The Global Alliance for Incinerator Alternatives (GAIA) has urged African leaders to prioritise sustainable practices through people-centred renewable energy that protects ecosystems and supports local economies.
GAIA is a multidisciplinary, and multicultural team on a mission to catalyse global shift towards environmental justice by strengthening grassroots social movements that advance solutions to waste and pollution.
Mr Anthony Akpan, President, PAN African Vision for the Environment, said this at a news conference on Saturday, October 12, 2024, in Lagos.
Akpan said that the meeting was to set an agenda for African leaders ahead of the forthcoming United Nations Climate Change Conference (UNFCCC COP29), which would be held in November in Baku, Azerbaijan.
He said a shift to renewable energy within Africa must be supported as a priority before exporting Africa’s resources for the Global North’s transition.
“Renewable energy projects must be socially owned and benefit local communities before industry.
“The transition must be grassroots-driven, ensuring that policies prioritise the well-being of people and the environment, not corporate profits,” he said.
Akpan demanded an end to waste colonialism, stressing that Africa was not a dumping ground.
“It is, therefore, paramount for us as Africans to adapt to the Global Plastics Treaty which allows us to address plastic pollution across its lifecycle, from extraction to production to disposal,” he said.
He urged African leaders to demand solutions that would address migration and climate-induced displacement, climate debt, reparations, and economic reforms.
According to him, African governments must embrace food sovereignty by prioritising local food crops over cash crops and promoting seed preservation methods that resist Genetically Modified Organisms.
Similarly, Mr.
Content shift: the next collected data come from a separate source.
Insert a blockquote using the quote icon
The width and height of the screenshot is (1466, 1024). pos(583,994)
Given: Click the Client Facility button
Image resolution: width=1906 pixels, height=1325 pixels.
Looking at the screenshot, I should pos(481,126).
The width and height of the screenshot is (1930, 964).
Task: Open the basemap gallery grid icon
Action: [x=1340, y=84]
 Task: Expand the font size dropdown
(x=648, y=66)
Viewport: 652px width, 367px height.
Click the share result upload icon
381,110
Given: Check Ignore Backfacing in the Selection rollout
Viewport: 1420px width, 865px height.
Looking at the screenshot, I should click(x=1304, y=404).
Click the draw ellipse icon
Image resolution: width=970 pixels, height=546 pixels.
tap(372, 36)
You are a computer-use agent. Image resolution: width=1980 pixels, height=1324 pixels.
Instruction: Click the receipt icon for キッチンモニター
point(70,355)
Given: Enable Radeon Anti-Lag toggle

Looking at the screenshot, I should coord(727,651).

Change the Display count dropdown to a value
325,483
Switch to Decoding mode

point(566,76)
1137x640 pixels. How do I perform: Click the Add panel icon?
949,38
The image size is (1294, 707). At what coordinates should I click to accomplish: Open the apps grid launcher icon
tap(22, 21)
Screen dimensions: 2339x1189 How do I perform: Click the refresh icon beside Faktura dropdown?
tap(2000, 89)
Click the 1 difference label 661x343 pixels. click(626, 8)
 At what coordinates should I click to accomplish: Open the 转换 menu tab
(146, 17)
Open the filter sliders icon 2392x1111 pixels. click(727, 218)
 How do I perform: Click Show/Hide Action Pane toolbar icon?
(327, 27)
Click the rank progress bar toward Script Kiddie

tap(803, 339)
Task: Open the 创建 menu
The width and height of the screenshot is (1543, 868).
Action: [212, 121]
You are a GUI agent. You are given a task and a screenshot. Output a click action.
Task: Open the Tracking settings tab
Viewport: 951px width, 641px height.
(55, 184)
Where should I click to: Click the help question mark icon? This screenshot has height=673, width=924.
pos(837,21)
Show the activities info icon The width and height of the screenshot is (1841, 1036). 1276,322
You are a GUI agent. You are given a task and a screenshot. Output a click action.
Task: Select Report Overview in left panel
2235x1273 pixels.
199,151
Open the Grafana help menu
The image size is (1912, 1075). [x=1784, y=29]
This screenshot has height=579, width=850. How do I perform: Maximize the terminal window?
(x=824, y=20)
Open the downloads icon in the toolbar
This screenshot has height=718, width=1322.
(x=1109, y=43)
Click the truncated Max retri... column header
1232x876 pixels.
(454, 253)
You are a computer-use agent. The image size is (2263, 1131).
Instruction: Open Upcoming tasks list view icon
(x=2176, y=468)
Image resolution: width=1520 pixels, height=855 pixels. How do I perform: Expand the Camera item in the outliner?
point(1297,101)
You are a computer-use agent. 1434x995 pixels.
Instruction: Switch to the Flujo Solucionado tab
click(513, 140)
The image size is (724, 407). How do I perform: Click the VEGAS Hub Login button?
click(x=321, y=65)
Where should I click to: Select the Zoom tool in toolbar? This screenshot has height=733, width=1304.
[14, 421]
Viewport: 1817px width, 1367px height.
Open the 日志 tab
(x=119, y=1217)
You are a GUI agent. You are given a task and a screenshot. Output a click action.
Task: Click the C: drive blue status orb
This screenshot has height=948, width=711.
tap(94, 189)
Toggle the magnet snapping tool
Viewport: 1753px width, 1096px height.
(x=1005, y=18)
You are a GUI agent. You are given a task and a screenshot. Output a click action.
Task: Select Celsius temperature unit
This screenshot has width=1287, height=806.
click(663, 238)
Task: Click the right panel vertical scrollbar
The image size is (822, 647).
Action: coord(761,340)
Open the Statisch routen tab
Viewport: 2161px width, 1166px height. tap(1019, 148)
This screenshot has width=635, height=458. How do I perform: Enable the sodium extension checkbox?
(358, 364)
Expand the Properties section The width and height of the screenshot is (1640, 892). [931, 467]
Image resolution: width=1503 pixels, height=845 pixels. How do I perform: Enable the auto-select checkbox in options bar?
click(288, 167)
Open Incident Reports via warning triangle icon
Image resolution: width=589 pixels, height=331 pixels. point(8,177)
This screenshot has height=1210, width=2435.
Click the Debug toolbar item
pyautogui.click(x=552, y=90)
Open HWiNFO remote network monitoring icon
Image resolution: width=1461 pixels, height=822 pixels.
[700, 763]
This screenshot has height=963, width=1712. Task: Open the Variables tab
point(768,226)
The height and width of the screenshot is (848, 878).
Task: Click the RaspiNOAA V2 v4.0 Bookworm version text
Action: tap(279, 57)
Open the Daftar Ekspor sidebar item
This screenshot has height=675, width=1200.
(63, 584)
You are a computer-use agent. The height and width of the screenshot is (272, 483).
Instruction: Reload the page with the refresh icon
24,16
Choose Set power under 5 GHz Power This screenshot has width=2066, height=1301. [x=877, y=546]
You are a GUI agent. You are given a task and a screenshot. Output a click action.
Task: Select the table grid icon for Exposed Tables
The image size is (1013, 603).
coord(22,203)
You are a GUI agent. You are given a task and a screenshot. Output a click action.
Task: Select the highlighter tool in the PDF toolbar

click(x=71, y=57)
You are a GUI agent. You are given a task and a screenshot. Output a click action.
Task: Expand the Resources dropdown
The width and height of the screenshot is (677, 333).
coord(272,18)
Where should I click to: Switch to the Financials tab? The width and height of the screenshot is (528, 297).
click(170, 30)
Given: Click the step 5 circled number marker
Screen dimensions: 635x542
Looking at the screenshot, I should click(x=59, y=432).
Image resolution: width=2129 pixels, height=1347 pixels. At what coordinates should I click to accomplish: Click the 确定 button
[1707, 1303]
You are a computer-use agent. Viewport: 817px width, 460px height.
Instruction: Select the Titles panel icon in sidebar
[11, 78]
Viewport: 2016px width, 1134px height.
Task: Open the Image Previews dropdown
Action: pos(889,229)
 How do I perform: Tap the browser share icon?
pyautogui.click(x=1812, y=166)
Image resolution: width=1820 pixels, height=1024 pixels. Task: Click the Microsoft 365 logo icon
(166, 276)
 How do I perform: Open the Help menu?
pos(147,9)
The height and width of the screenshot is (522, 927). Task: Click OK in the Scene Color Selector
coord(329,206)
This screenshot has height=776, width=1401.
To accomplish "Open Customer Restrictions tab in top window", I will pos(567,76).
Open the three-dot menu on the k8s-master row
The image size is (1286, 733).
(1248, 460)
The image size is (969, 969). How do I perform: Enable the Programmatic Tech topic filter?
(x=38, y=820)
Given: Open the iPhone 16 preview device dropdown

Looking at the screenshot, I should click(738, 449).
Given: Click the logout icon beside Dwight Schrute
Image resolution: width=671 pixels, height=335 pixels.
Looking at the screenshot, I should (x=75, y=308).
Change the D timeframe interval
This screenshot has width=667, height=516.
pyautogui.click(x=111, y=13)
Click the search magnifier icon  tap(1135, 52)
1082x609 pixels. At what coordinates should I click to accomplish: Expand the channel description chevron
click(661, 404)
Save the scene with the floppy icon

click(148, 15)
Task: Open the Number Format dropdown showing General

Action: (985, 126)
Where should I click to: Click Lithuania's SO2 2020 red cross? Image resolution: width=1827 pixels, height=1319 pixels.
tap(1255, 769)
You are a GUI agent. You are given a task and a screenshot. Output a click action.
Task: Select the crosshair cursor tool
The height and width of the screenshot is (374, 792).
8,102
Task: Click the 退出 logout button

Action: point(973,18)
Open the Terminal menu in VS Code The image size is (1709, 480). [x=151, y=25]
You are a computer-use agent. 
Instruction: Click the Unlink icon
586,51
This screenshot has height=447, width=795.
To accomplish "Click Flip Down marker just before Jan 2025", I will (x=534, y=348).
Philip Jakpor, the Executive Director, Renevlyn Development Initiative, said the Global South, especially Africans, should lead actions that remedy the climate crises in a manner that is just and holistic.
“African people are standing in solidarity to speak and defend the rights of Africans to a safe environment conducive to our growth and progress.
“Even in the face of the environmental, social, and economic devastation escalated by the climate crisis particularly experienced in Africa,” he said.
Jakpor said the demands were the outcome of the African People’s Counter COP (APCC) meeting held in October in Senegal, highlighting the impacts of climate change on African communities.
He said that the APCC showcased viable alternative solutions that have emerged through knowledge sharing and activism from grassroots African communities, experts, activists and CSOs.
“The APCC recognises that African voices have largely been excluded from the United Nations Framework Convention on Climate Change Conference of Parties (UNFCCC COP) which has been captured by Global North states and corporations that continue to fuel the climate crises while falsely claiming to solve the causes of climate change,” he said.
Jakpor said the effects of climate change were not just statistics or forecasts as it directly affected lives.
“As people of Africa, we demand climate justice for Global South communities at the centre of the climate crisis.
“The Global North Nations who have contributed the most to the crisis must lead the process of cutting emissions at source and fund the needed energy transition as payment for the climate debt owed to the Global South.
“We call for reparations, remediation and compensation to the impacted peoples of Africa.
“We denounce all forms of false solutions to climate change such as REDD+, Net zero, and Geo-engineering which further entrenched the climate crises,” he said.
Also, Ms. Elvira Jordan, Media Advisor, Community Development Advocacy Foundation, called for an end to all forms of fossil fuel exploration, extraction and production across Africa.
Jordan said that fossil fuel companies must pay for the rehabilitation of degraded land, oceans and rivers resulting from hydrocarbon extraction.
“When we talk about oil extractions in Africa, we’re not just talking about crude oil. We’re talking about the mining of coal and other minerals.
“Now, in Africa, just like we are well aware of here in Nigeria and the Niger Delta, where we have those communities that have been deprived of their source of livelihood, they’ve been deprived of their environment because of crude oil extraction.
“You see communities who are suffering from deep levels of poverty, they have little or no medical care in their communities, no schools, in fact, infrastructures there are almost at zero per cent,” she said.
Civil society organisations that supported the demands are Sustainable Research and Action for Environmental Development, Environmental Defenders Network, and Policy Alert, among others.